NORDIC LYMPHOMA GROUP GUIDELINES 2000

HODGKIN’S LYMPHOMA

Working group for Hodgkin’s lymphoma, Nordic Lymphoma Group:
Gunilla Enblad, Uppsala
Lena Specht, København
Taina Turpenniemi-Hujanen, Oulu
Ole Nome, Oslo

April 2000

LP Histology
Most of these patients have early stage disease. They are treated according to a separate protocol with radiotherapy alone or proceeded by 2 – 4 chemotherapy courses according to risk factors (see protocol).

If advanced stage disease, they are treated as classical HD.

Classical HD histology
Early and intermediate stages (I – IIA)
See separate protocol.

Advanced stages (IIB – IV) < 60 years.

The recommended reference regimen is ABVD for eight courses. Six courses can be given if the tumours respond early (CR after two or at the most four courses). Involved field RT (30 Gy) is recommended if the disease was initially bulky, if the tumour responds slowly (no CR until after eight courses) or if no CR is reached.

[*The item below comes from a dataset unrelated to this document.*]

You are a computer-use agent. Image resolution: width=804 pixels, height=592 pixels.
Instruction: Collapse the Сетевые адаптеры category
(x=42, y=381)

Comments: BEACOPP (baseline or escalated) has in the German HD study shown improved disease-free survival vs CHOPP/ABVD but no definite survival benefit. This results are undisputable, but not solid enough to recommend BEACOPP as reference treatment for any patient except those that may show an unusually aggressive clinical picture. BEACOPP means increased both acute and late toxicity, and thus unnecessary toxicity to a substantial proportion of the patients (> 50% even in the highest IPI-group and 70 – 90 % of those with few risk factors). A strategy with ABVD for all patients with planned salvage therapy for those failing ABVD is the recommended approach by virtually all Nordic centres. However, it is intriguing that BEACOPP as initial treatment may be superior to ABVD as initial treatment. Therefore, discussions are ongoing with EORTC and GELA about the joint study. Most likely, most Nordic centres will join a study where high risk patients (IPI 3+) are randomised between 6 – 8 ABVD and 4 escalated BEACOPP followed by 2 – 4 baseline BEACOPP. Consolidating IF RT will be given for initially bulky disease.